Production scale is smaller, raw material costs are higher (bacterial fermentation for PHBV is expensive), and the technology is newer. As scale increases, costs are expected to drop — PLA prices have already fallen significantly in the last decade.
Can we make polyethylene biodegradable by adding starch?
Adding starch to polyethylene makes the material fragment faster (the starch is eaten by microbes, leaving small PE particles), but the polyethylene itself does not biodegrade. This creates microplastics, which may actually be worse. True biodegradability requires breaking down the polymer backbone.
What is the future of green polymers in India?
India banned many single-use plastics in 2022. The government is pushing alternatives including jute, paper, and biodegradable polymers. PHBV and PLA production facilities are being set up. The market is growing fast but cost and composting infrastructure remain challenges.
How is the polymer backbone structure related to biodegradability?
The backbone determines everything. Polymers with hydrolysable bonds (ester, amide, glycosidic) in the backbone can be attacked by microbial enzymes — these are biodegradable. Polymers with only C-C bonds in the backbone (polyethylene, polypropylene, polystyrene, PVC, teflon) have no point of enzymatic attack — these are non-biodegradable. When choosing or designing a green polymer, the first question is always: what bonds are in the backbone?

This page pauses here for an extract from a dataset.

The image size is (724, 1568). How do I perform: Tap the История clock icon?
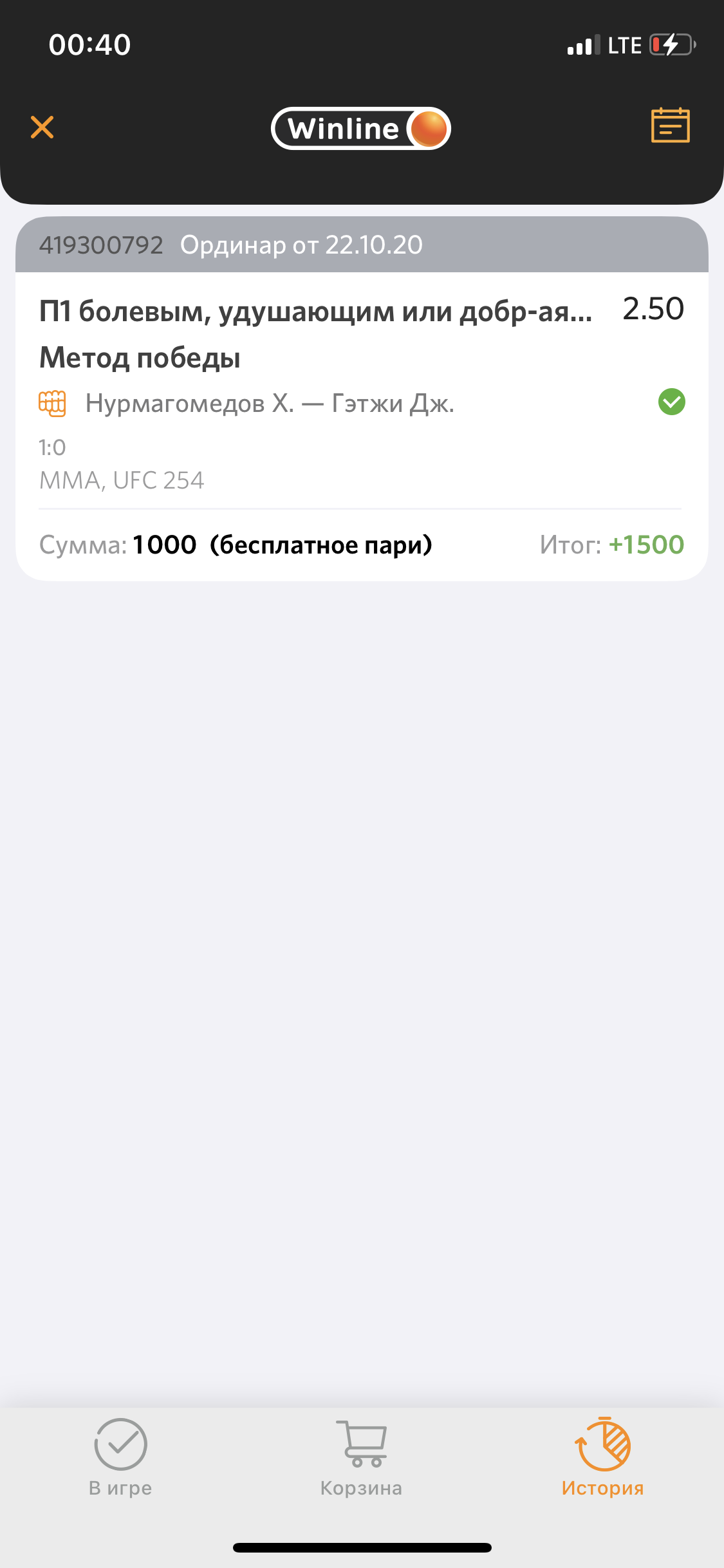pyautogui.click(x=603, y=1444)
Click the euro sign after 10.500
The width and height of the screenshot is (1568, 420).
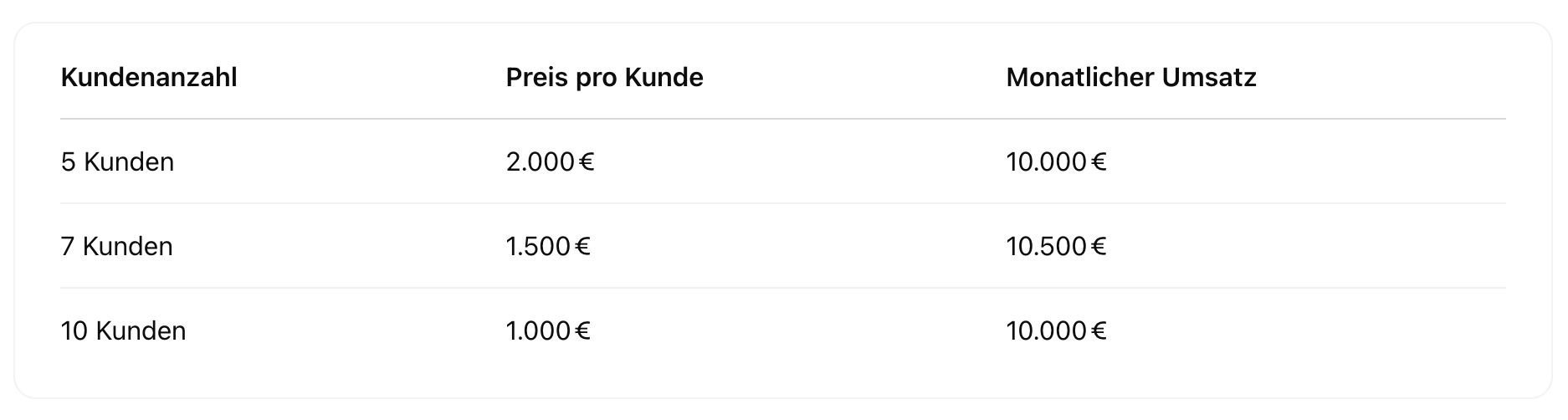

Condensation vs addition polymerisation and biodegradability
Most biodegradable polymers are condensation polymers — they form by losing small molecules (water) and contain ester or amide linkages. Most non-biodegradable polymers are addition polymers — they form by opening double bonds and contain only C-C bonds. This is not an absolute rule (some addition polymers can be designed to be biodegradable with special side groups), but it holds for the polymers covered in CBSE and NEET.
| Polymerisation Type | Backbone Bonds | Biodegradable? | Examples |
|---|---|---|---|
| Condensation | Ester (-COO-) | Usually yes | PLA, PHBV, polyester |
| Condensation | Amide (-CONH-) | Sometimes | Nylon-2-nylon-6 (yes), nylon-6,6 (poorly) |
| Addition | C-C only | Usually no | Polyethylene, PVC, polystyrene |
Environmental impact of improper disposal
Even biodegradable polymers can cause problems if disposed of improperly. PLA in a landfill (anaerobic conditions) produces methane — a greenhouse gas 25 times more potent than CO2. The best outcome requires industrial composting with controlled temperature, aeration, and microbial communities. Without proper infrastructure, switching to biodegradable plastics alone does not solve the waste problem.
The ideal lifecycle of a green polymer:
- Made from renewable feedstock (corn, sugarcane)
- Used for its intended purpose
- Collected separately from regular waste
- Processed in an industrial composting facility
- Breaks down to CO2 and water
- CO2 is captured by the next crop — closing the carbon loop
This closed loop works in theory but requires collection and composting infrastructure that most Indian cities do not yet have.
Memorise three biodegradable polymers — PHBV, PLA, nylon-2-nylon-6 — with one use each.
Green polymers are where chemistry meets environmental responsibility. The field is growing fast, and questions on it are getting more common.